Keen Ice was entered again on September 6, in a one-mile maiden special weight over the Churchill dirt. He was 10/1 on the morning line for that second start, but the betting public figured that the Dale Romans trainee had a bit better chance than that. He got slammed at the windows, and went off as the 9/5 chalk.
Keen Ice broke from the 9 gate, and settled near the back of the pack. Starbound set the early fractions, with Tiznow R J stalking just off of him. Approaching the far turn, Keen Ice was unhurried. Five lengths off the pace drifted to six…seven…nine…and by the time the field turned for home, it looked questionable whether Keen Ice would even threaten to hit the superfecta. He was starting to make up a bit of ground, but nowhere near the front. Approaching the three-sixteenths pole he angled inside a bit and passed a few horses. He had improved to third nearing the furlong pole. It was a distant third: Keen Ice still had eight lengths to make up at the stretch call. In announcer Larry Collmus’s words, Starbound and Tiznow R J were “in a race of their own.” Everyone else looked sunk.
It was not their own little race for much longer. The urgency hit, and Keen Ice found his next gear just before the sixteenth pole. The gulf between him and the duelling pacesetters disappeared in the blink of an eye, and Keen Ice hit the wire a head in front of Starbound. What looked impossible at the furlong pole had become reality.

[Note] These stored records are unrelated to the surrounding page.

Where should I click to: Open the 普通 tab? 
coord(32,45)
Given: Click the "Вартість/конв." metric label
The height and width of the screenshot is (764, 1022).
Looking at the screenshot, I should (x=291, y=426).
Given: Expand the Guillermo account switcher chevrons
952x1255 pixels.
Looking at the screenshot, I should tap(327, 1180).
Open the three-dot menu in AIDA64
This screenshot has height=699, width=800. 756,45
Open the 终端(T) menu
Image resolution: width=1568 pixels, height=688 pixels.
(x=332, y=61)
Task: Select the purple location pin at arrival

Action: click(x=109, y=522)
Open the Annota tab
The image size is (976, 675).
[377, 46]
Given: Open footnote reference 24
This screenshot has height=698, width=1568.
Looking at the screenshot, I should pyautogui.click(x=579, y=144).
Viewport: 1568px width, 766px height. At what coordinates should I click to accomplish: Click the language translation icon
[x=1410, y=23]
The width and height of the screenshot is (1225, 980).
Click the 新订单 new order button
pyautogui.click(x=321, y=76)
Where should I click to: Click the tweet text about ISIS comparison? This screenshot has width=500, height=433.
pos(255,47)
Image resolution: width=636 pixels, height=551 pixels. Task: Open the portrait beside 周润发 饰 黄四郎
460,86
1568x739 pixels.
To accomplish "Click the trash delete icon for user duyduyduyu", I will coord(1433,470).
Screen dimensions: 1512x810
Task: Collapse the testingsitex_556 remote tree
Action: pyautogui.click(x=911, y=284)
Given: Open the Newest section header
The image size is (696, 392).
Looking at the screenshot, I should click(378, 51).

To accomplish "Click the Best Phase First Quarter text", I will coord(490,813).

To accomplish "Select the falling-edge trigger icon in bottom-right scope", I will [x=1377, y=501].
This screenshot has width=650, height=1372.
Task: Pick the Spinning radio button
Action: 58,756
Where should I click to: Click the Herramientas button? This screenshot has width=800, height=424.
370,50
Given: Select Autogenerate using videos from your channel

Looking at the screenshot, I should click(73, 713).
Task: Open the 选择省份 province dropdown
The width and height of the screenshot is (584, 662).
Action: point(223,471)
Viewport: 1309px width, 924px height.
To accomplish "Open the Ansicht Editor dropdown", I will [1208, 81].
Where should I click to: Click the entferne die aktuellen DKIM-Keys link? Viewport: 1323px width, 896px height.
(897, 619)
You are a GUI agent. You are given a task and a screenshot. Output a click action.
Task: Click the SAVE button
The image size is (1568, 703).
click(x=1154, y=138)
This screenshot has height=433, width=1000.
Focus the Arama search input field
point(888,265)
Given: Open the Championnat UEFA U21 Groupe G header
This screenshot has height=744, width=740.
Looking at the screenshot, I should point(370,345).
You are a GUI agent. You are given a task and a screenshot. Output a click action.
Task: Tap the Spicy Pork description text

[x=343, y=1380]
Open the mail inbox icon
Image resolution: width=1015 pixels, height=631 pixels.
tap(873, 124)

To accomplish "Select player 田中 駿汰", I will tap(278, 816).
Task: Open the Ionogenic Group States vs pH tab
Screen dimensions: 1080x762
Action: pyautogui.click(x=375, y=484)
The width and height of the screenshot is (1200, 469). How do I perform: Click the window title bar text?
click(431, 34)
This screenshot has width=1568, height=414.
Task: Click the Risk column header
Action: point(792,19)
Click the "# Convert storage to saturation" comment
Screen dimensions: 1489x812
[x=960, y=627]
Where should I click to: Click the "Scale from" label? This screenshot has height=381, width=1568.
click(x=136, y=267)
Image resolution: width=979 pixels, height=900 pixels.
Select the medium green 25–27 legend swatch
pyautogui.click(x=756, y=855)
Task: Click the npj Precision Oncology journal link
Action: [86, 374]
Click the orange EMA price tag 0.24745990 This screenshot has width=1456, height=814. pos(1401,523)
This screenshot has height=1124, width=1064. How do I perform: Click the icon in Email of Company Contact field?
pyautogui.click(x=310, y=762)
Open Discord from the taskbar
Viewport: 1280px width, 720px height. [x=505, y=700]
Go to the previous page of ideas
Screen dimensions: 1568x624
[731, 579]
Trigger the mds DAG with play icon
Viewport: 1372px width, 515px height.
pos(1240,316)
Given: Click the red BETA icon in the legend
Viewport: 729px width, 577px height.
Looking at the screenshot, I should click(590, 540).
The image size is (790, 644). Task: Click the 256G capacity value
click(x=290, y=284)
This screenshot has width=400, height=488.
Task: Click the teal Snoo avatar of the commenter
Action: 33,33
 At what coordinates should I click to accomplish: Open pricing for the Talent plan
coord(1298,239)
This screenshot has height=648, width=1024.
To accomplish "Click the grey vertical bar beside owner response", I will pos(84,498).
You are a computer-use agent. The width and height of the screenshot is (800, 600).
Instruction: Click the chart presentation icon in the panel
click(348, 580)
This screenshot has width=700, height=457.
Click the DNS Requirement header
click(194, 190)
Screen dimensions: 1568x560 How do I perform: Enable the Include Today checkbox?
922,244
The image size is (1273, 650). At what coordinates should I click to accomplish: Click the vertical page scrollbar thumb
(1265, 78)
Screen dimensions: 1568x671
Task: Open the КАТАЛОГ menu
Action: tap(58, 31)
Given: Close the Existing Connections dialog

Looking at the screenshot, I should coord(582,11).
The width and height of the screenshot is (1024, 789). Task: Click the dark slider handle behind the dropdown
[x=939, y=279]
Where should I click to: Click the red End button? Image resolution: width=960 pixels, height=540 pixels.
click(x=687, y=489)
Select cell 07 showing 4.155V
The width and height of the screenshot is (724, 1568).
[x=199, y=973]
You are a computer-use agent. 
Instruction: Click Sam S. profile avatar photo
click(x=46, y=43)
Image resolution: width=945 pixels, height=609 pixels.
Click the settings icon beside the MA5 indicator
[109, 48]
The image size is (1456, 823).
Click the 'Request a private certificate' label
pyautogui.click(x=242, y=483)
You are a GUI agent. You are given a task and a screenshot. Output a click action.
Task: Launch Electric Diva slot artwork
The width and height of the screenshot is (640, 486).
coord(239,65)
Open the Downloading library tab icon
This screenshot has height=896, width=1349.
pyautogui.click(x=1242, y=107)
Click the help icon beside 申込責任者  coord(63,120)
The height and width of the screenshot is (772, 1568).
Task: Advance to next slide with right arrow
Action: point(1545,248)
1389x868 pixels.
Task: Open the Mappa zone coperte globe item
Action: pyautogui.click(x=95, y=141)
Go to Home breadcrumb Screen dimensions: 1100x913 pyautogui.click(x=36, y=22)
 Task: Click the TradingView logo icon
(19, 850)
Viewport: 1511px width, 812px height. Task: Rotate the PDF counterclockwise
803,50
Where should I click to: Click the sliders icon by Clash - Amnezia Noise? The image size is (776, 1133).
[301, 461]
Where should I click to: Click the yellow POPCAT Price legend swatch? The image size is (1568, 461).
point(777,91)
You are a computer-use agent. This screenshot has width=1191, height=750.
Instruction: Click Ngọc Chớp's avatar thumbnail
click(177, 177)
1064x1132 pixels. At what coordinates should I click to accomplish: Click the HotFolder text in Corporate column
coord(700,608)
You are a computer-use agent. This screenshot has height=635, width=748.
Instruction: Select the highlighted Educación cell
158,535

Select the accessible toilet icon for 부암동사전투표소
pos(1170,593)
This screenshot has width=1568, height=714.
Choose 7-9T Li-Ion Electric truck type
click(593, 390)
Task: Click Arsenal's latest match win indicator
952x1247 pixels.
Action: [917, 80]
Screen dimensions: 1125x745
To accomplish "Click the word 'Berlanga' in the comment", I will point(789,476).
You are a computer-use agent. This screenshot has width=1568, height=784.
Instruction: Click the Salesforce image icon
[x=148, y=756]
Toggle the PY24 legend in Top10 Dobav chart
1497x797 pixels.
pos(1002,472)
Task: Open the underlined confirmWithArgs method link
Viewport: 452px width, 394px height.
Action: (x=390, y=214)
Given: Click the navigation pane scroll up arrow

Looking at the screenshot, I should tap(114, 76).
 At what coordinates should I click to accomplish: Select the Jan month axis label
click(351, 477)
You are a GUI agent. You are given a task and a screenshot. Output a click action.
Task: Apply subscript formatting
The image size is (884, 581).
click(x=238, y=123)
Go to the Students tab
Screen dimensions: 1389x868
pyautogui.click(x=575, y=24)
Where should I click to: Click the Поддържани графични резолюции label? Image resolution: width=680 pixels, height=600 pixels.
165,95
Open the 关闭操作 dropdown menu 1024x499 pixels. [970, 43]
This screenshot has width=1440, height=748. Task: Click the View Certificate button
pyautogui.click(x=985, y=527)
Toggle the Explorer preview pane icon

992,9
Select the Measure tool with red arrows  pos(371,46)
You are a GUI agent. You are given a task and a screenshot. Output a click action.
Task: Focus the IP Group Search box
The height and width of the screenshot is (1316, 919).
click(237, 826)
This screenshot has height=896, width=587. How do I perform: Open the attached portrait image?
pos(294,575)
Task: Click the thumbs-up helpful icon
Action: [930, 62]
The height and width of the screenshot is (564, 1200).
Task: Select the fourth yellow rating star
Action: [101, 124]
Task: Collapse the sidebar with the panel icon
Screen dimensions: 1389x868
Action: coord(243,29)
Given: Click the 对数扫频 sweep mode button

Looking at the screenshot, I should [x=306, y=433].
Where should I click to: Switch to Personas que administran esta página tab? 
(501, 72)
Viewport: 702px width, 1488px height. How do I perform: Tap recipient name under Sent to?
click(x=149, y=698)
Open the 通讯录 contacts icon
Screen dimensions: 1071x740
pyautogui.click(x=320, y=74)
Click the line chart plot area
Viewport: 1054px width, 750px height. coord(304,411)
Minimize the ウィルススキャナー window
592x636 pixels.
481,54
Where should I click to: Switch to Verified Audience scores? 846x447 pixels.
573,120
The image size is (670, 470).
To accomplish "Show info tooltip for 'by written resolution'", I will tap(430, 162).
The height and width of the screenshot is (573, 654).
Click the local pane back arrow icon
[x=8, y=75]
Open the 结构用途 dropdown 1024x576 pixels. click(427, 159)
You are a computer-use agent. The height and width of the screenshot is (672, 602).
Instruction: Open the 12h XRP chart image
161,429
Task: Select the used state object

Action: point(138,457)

Keen Ice has raced twice since then. He has not won again, but he has been able to show he can contend against tougher company. In the Breeders’ Futurity (GI), he finished fifth. Though he left himself too far out of it to catch Carpe Diem or Mr. Z, he ducked through horses down the stretch like a seasoned old pro, completely unafraid. He bypassed the Breeders’ Cup, instead returning in the Remsen (GII) at Aqueduct. The track was friendly to speed that day, and to the rail. Early speed is clearly not Keen Ice’s bag, but rider Israel Rodriguez smartly placed him along the rail. He made up ground late…and though he was too far off to catch Leave the Light On or Frosted, he eclipsed Classy Class in time to gain the show. Keen Ice has gotten a breather since then, publishing no works since the Remsen, but this long-winded colt has shown plenty of promise. He should hit the Derby trail fresh and strong in the new year, and should only get better with age.